Romney, however, more than returned the favor with mistakes galore. Romney started out with a  memorized speech on the middle east, "We can't kill our way out of this mess," presumably intended to damp down expectations he would go to war with Iran, more or less undercutting his own bellicose position. He then had trouble sticking to this theme, and seemed overly proud of himself for memorizing the names of countries like Qatar. He admitted the president was right to go into Libya, and his insistence that we "take the leadership role" in Syria and funding Egyptian moderates seemed juvenile, as though America could just snap its fingers and make everybody jump.  The president handled all this masterfully, talking about how America had won respect in the region.  He didn't point out that Romney's claim that "We all had great hopes for the Arab Spring, for more moderation and wide participation of women and others in political and economic life" was a childish fantasy when under dictatorship, the only effective opposition in all these countries was necessarily Islamist. Indeed, Obama could have contrasted what he did in Libya with what the Republicans had done in Iran supporting the Shah, but did not.

In one respect, the focus on Libya helped Obama because Romney completely forgot to dwell on Poland and Russia, important to Ohio and Pennsylvania voters, and that has to count as a big (and rather foolish) mistake for him since he had a much better prospect of success in making Russia the bogeyman.

Romney's second big mistake was to talk about friendly relations with China when his whole campaign has been trying to China bash.  The two positions don't  mesh, and there was an air of unreality about his claiming he would get tough with China when he seems to view them so favorably from a geopolitical stance. The president probably erred when he made positive remarks about China himself, although it was probably long after the average person's attention span expired.  It was as though Romney were conceding that issue to the president, and failling to promise anything different.
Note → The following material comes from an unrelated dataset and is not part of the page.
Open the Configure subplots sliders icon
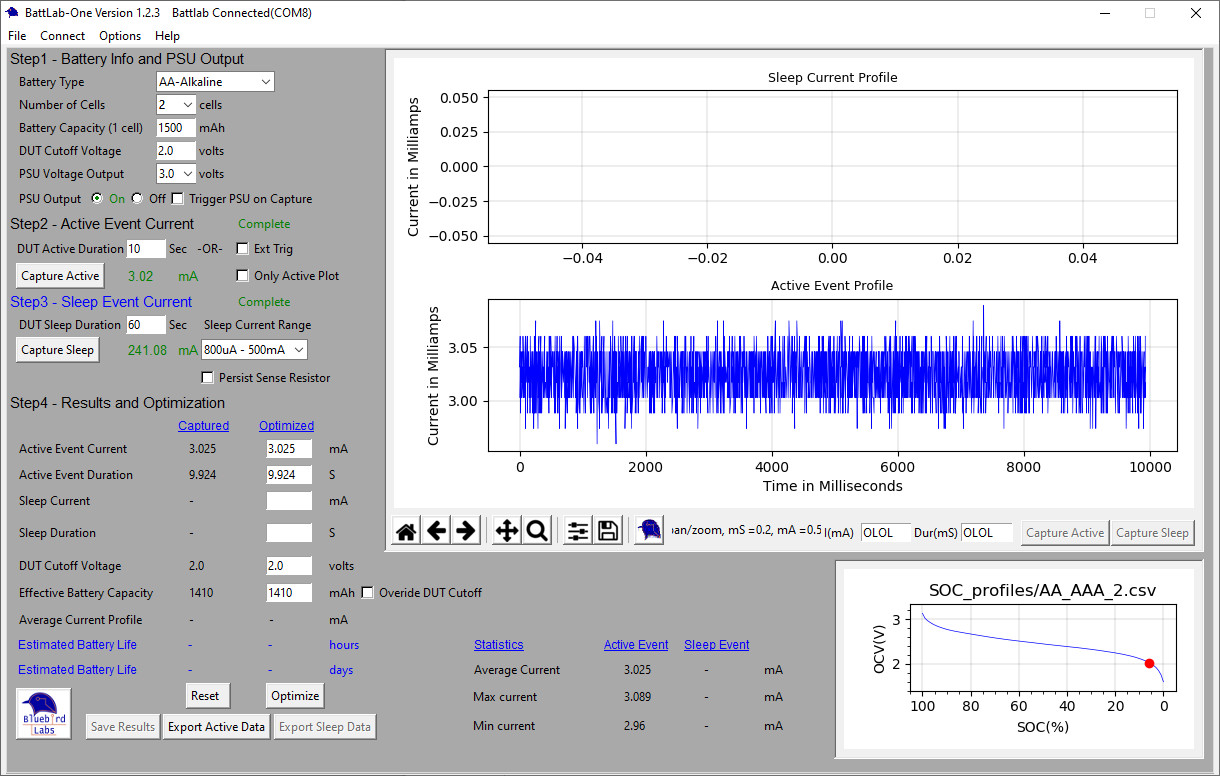The image size is (1220, 776). tap(578, 532)
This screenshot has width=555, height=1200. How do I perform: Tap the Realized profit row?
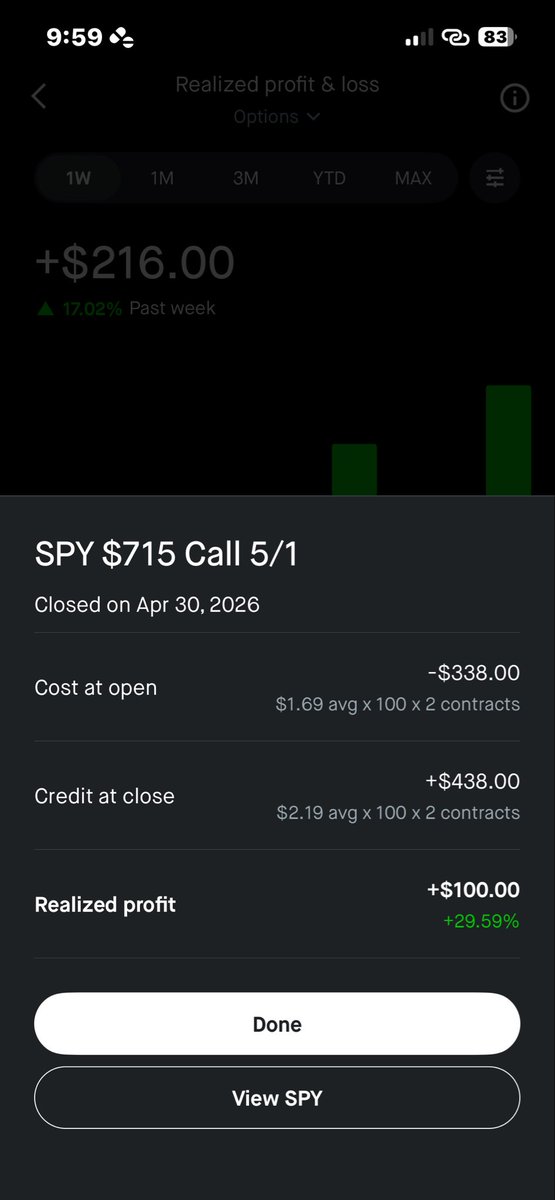click(277, 904)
Romney's third big mistake was to try to claim the U.S. had bungled relations with Pakistan, that we should be friendlier to them.  Pakistan, of course, harbored Osama bin Laden for years.  The president didn't point that out, but when the moderator asked Romney to expand on this question, Romney's answer made it sound like he didn't know his own mind on Pakistan, since he portrayed it as a failed state run by the ISI, so it wasn't clear why the U.S. should be friendlier to them.  Romney looked unsure, and he remained unsure until his next to last statement, when he went on a rant about jobs.

That was his fourth big mistake, since that clearly wasn't about foreign policy and was intended solely to hit the president when he had no time to respond.  Both closing statements from both candidates were smarmy and forgettable.

The president clearly won by having command of his facts, by sounding more measured and balanced, and by not having anything he could be called out on.  Imagine any other time in U.S. history when the big story for foreign policy in a presidential campaign was the death of four diplomats.  The very fact that the Republicans didn't have anything more to hit Obama with showed how well the nation's foreign policy has gone since Obama has been in charge (and also reinforces the question of who exactly organized the attack).
Romney did not confront the president because he wanted to come off as peaceable and close that gap with women voters, but not offering a fundamentally different view than Obama made his candidacy seem rather pointless.


If people vote on foreign policy, then Obama has won the election. Unfortunately, nobody seems to believe that.